**Activity**
In the text on chemicals banned in the 1970s, what does the acronym POPs stand for?

**Text block**

..............................

Chemicals Banned in 1970s Still in Our Food

by Zachary Shahan

Extremely toxic chemicals linger in our food decades after being banned. Are we setting ourselves up for a worse discovery than this with GMOs?

Think that once a toxic chemical is banned from agricultural use it doesn’t take long for it to leave our food? Think again. Recent research shows that numerous chemicals banned years or even decades ago, such as DDT, are still showing up in many of the foods we consume today.

These are labeled POPs, “persistent organic pollutants”, and are not quite as nice as their acronym sounds. POPs require decades to break down and they can travel the globe blowing in the wind or travelling on water (even ending up in the Arctic). Additionally, once ingested by humans or animals, POPs can sit in our fat tissues for ages, raising our risk of cancer or other diseases, altering hormones, reducing fertility, and disrupting brain development.

..............................

**Data shown**
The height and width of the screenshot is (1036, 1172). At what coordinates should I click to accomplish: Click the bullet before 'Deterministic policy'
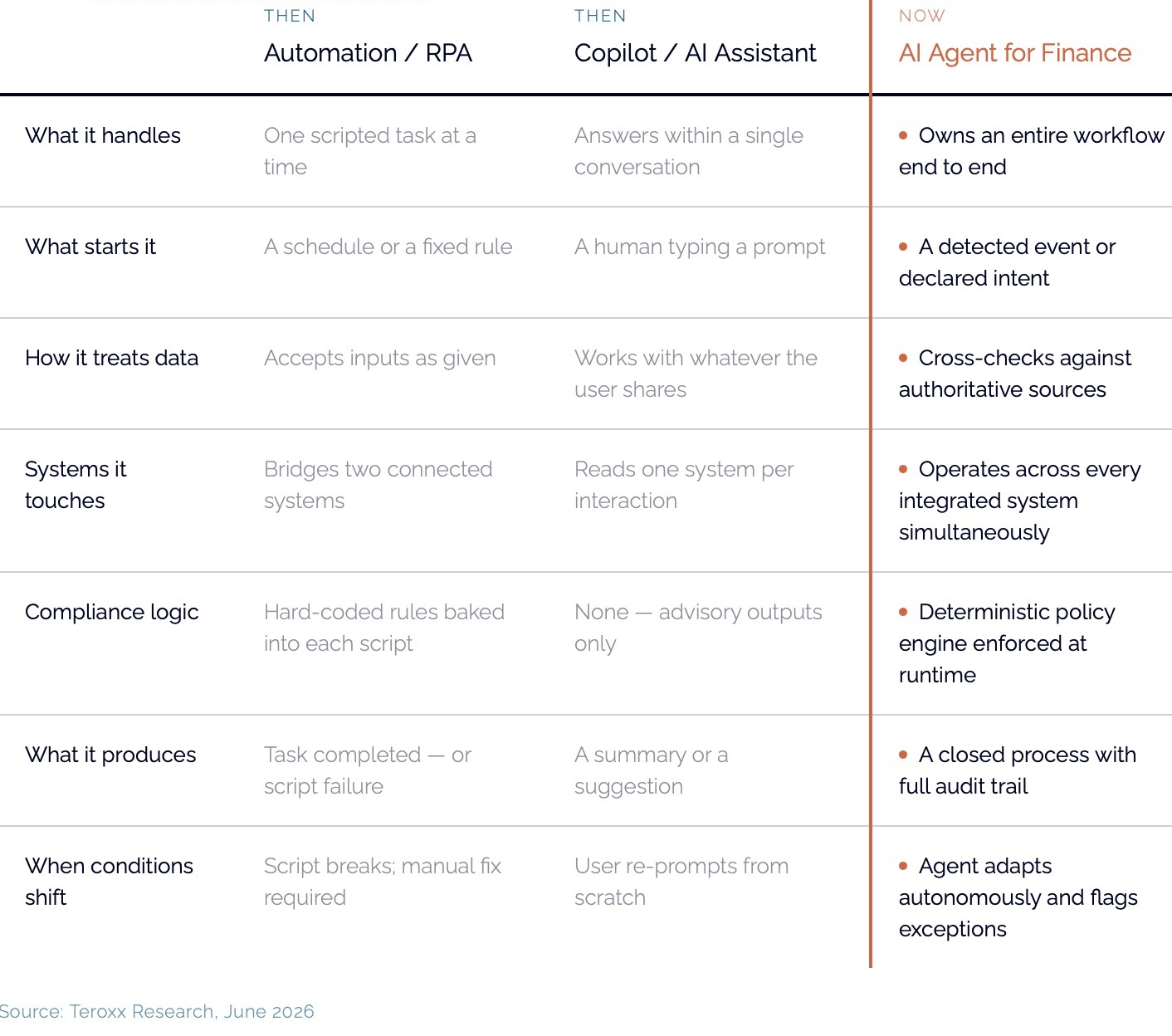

..............................

**Solution for this problem**
Persistent organic pollutants.